→ **Available data**:

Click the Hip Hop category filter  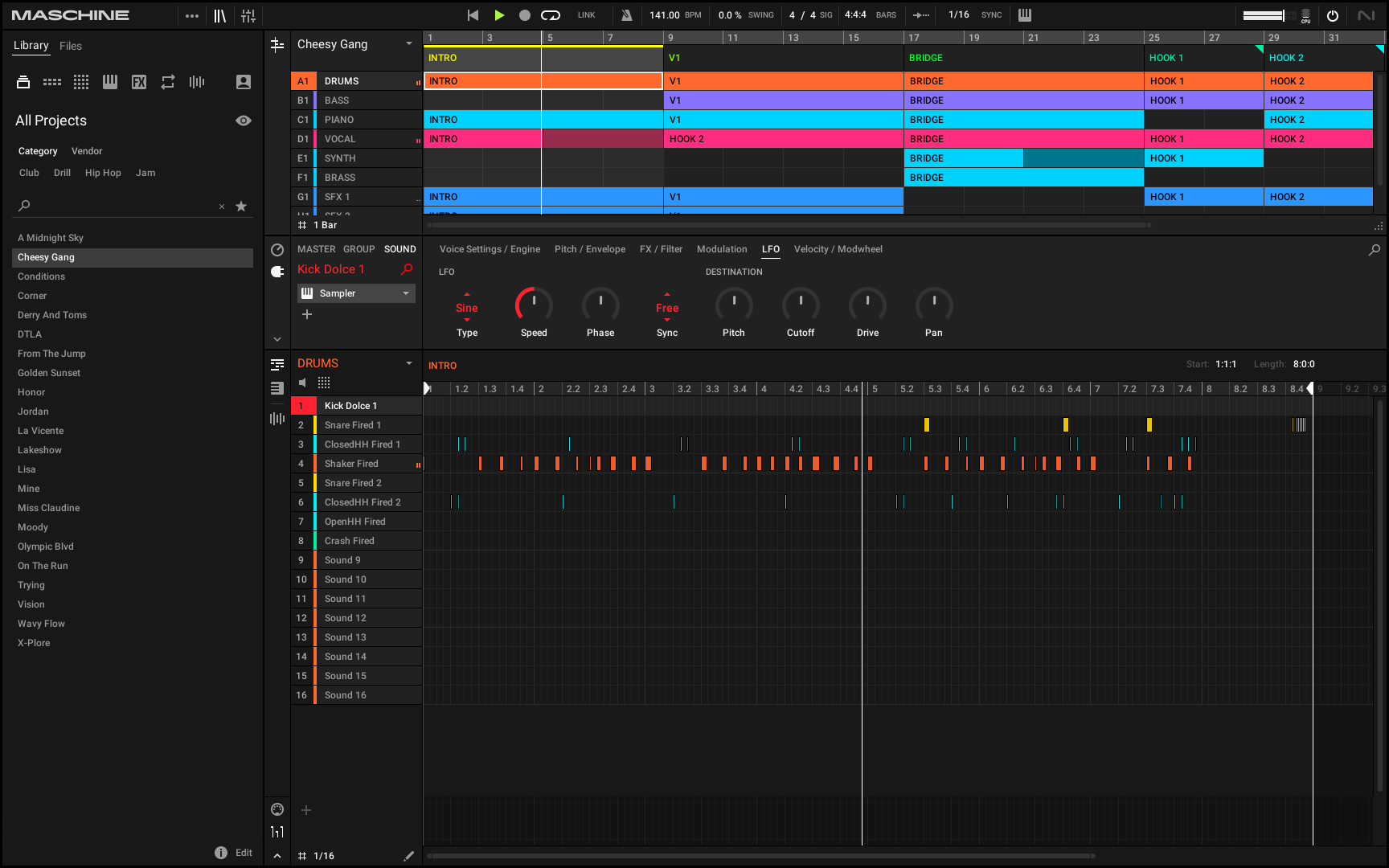click(103, 173)
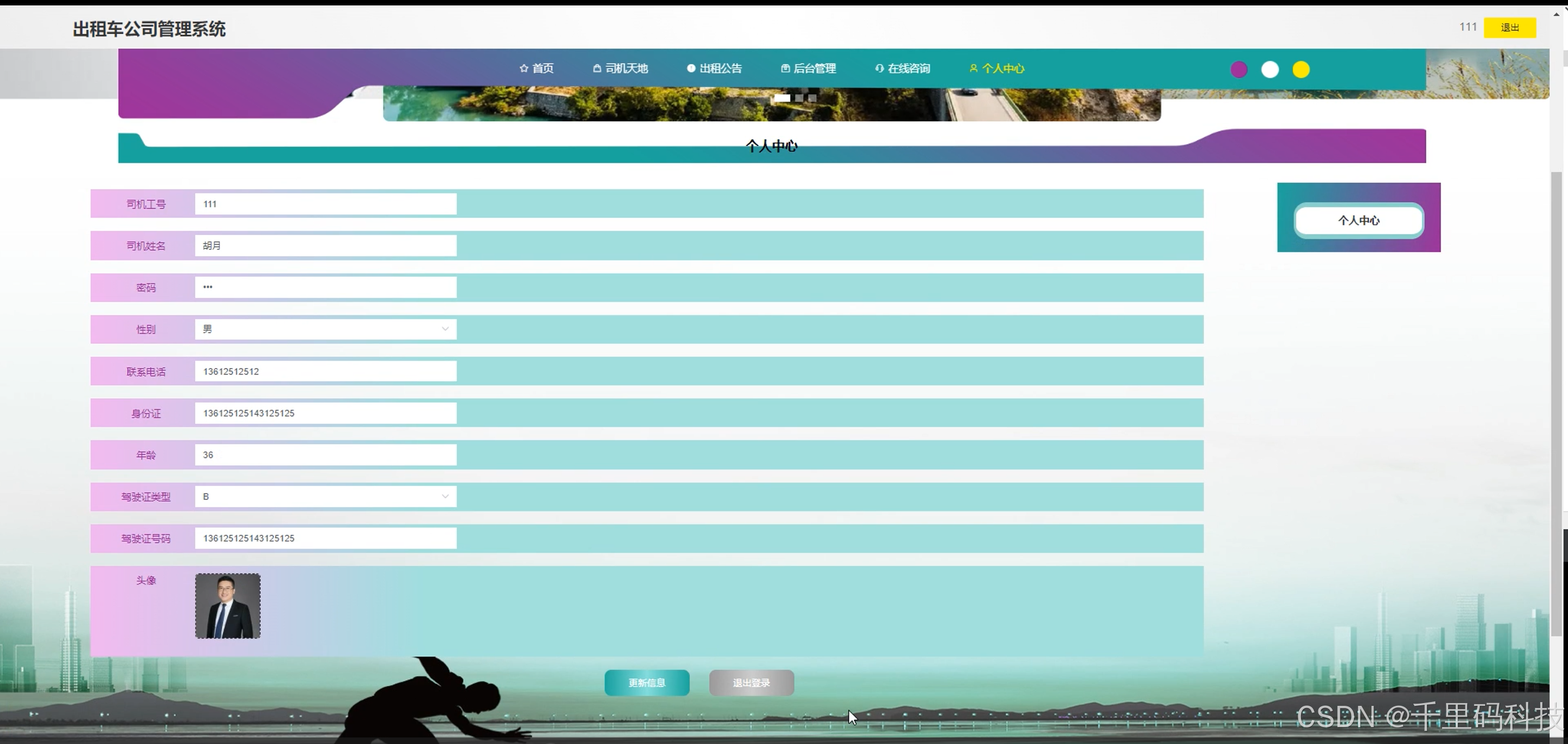This screenshot has width=1568, height=744.
Task: Select the first carousel indicator on banner
Action: [782, 97]
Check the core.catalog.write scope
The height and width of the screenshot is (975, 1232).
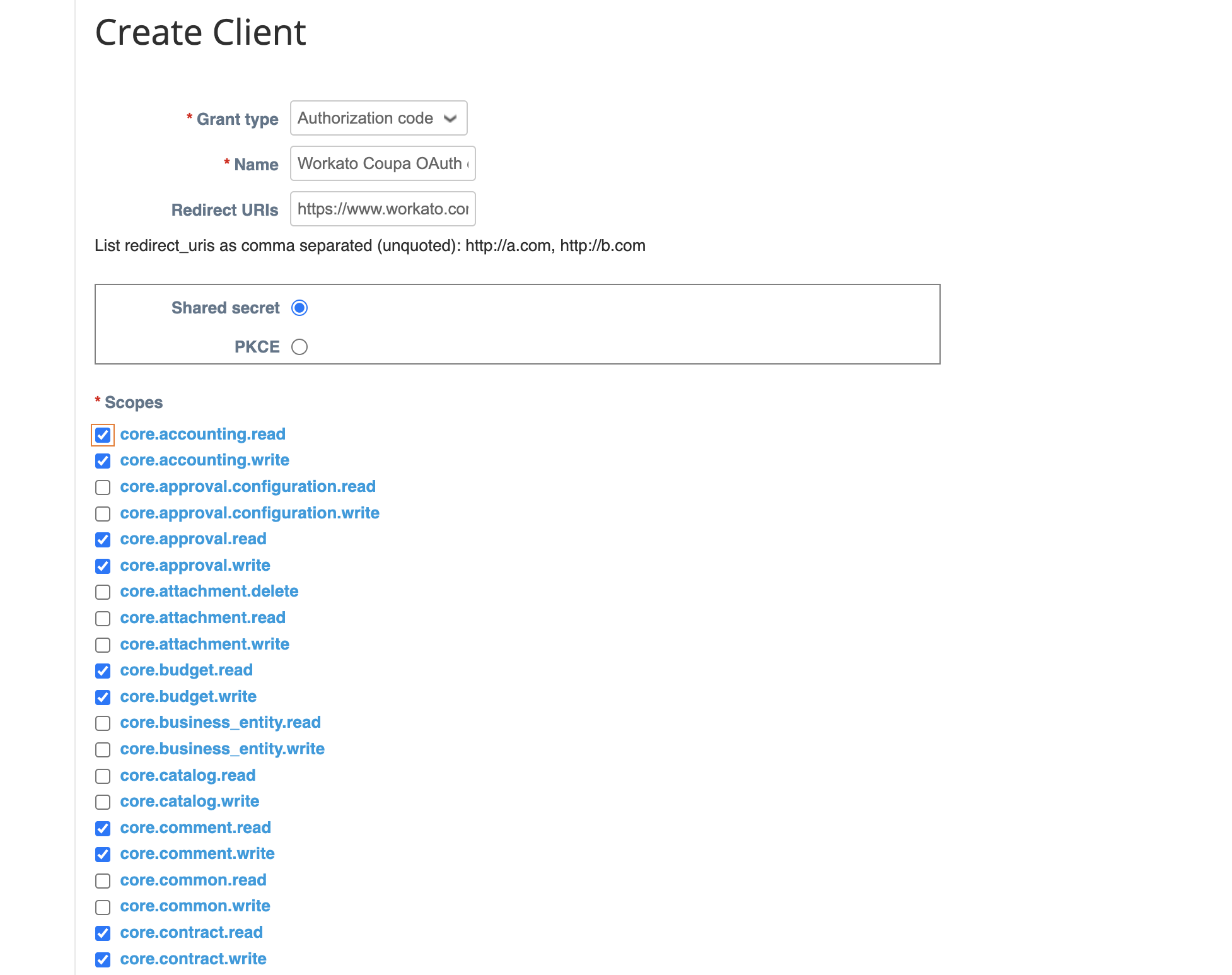pyautogui.click(x=103, y=802)
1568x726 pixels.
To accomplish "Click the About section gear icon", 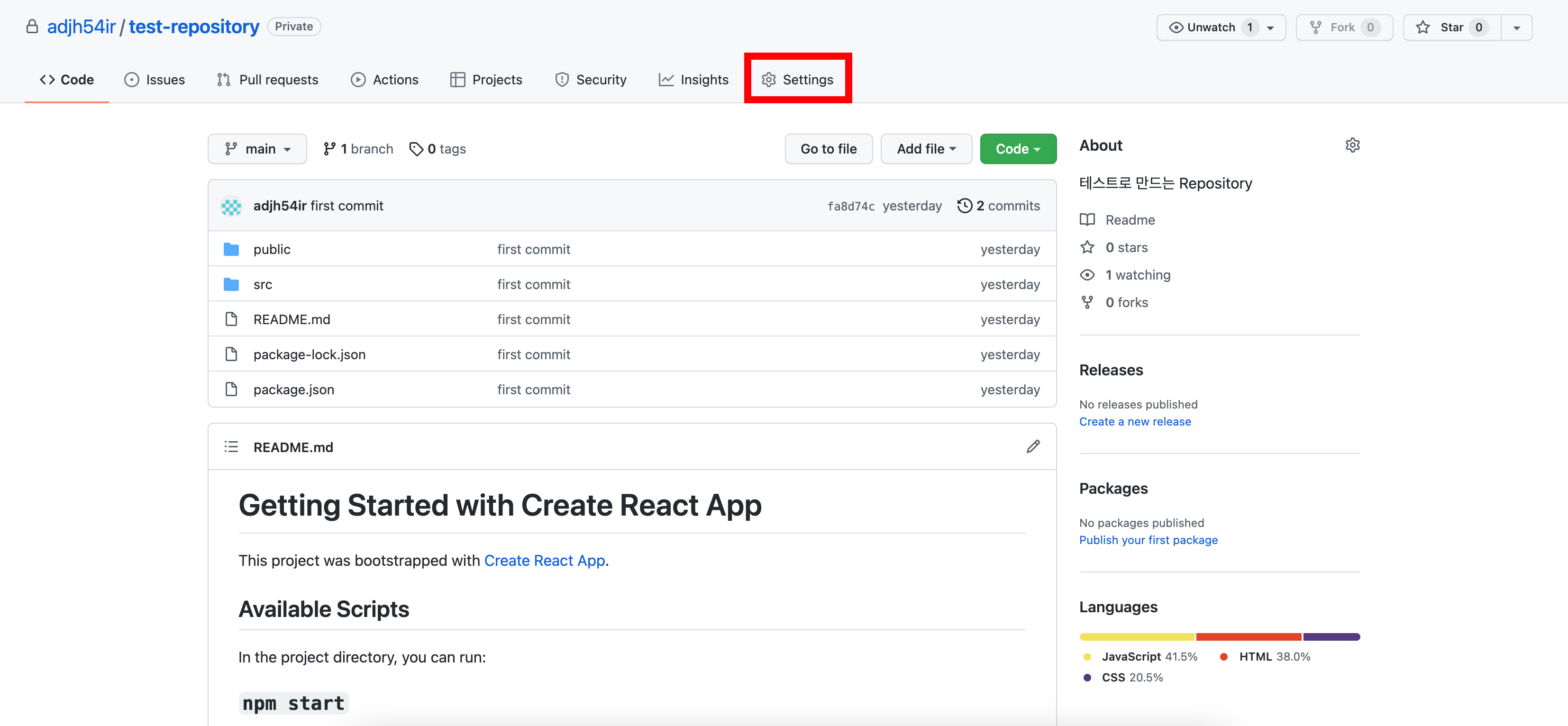I will [x=1352, y=145].
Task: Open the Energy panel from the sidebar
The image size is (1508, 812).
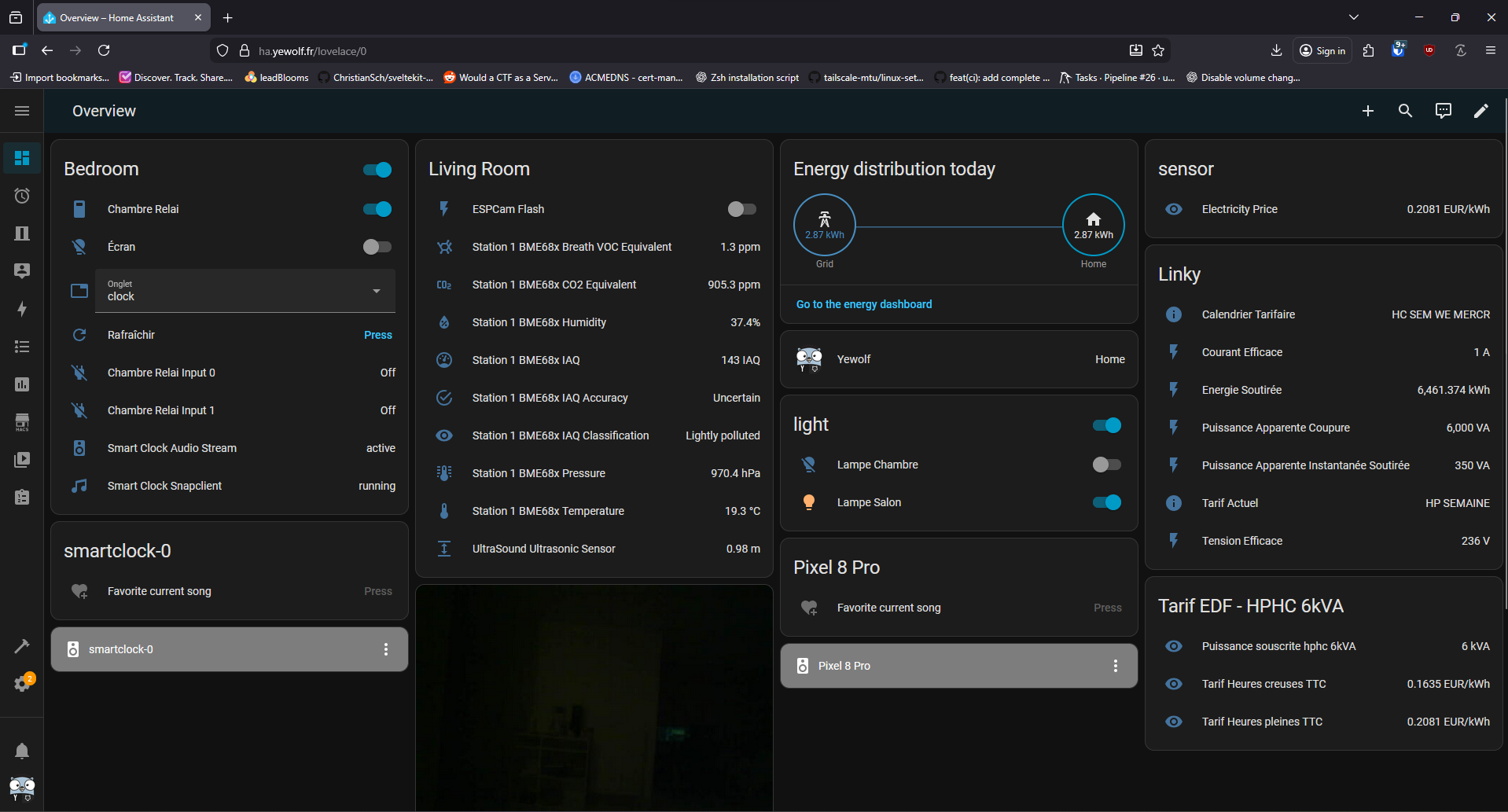Action: tap(22, 309)
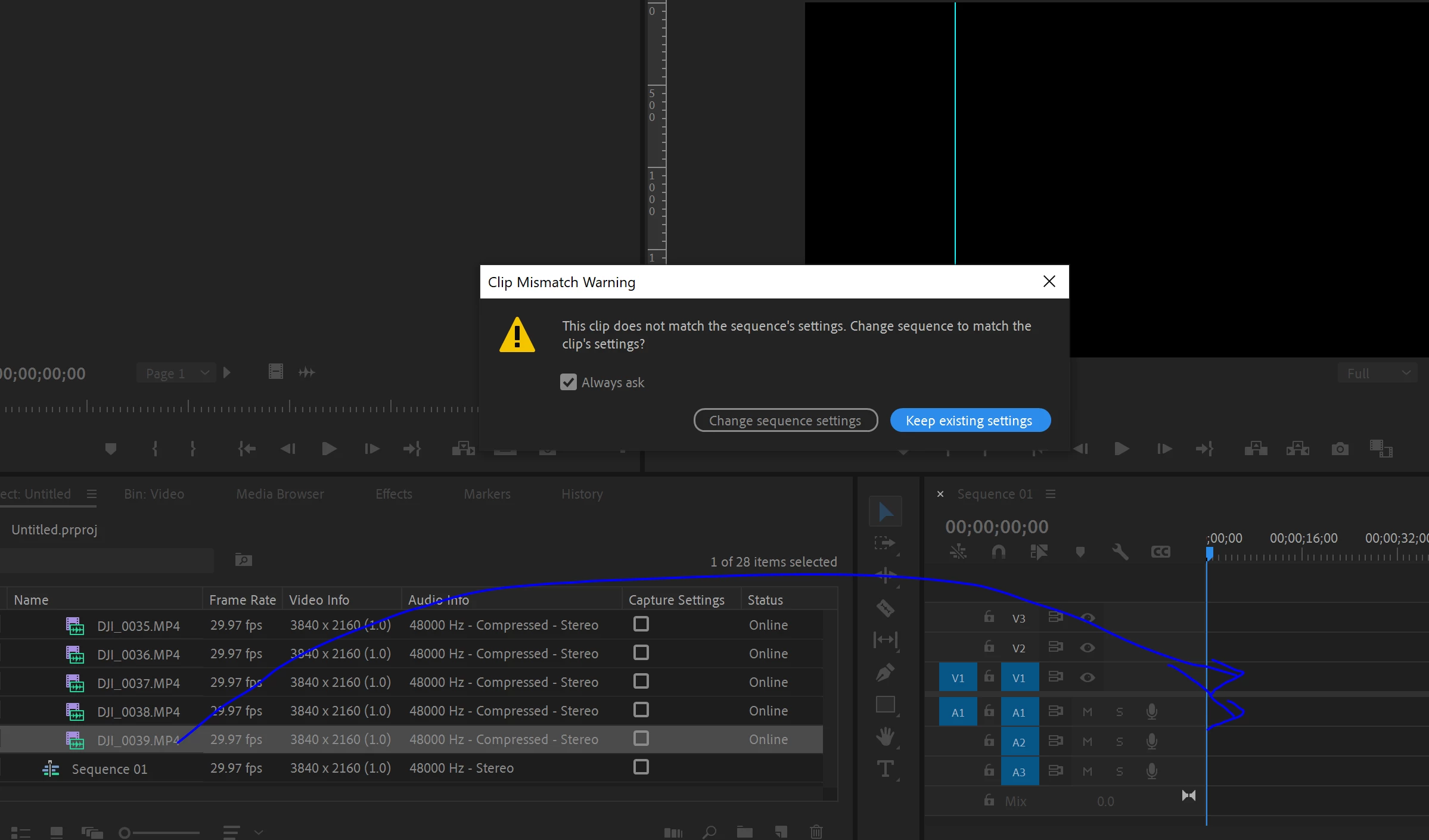The image size is (1429, 840).
Task: Open the Full playback resolution dropdown
Action: [1377, 374]
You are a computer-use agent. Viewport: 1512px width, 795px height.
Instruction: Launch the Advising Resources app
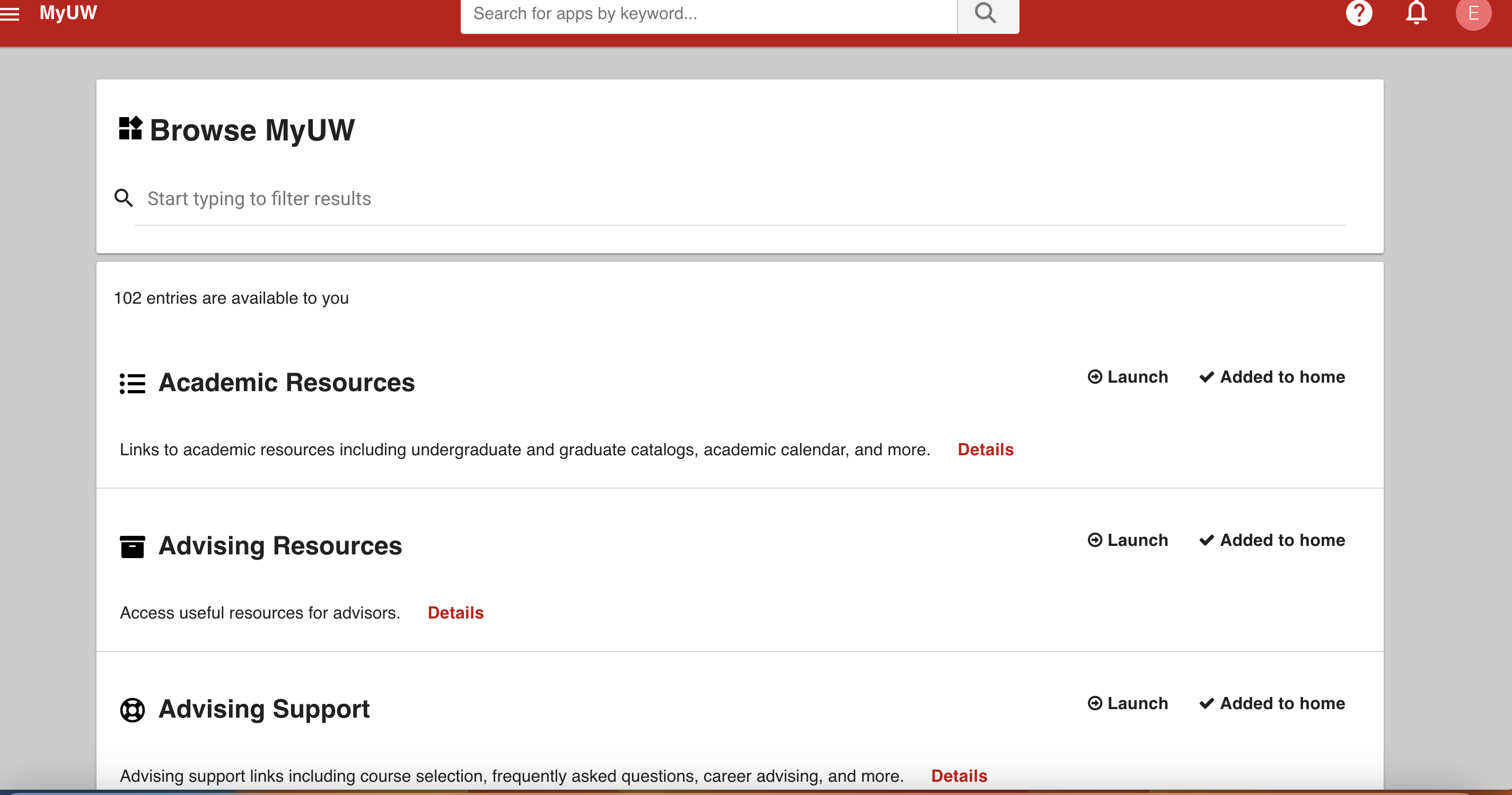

→ **Exercise description**: Output exactly the lines from the one containing "You are a computer-use" through the last line of the records above, both included, leaving out any pictures.

→ **Output**:
You are a computer-use agent. Viewport: 1512px width, 795px height.
Instruction: Launch the Advising Resources app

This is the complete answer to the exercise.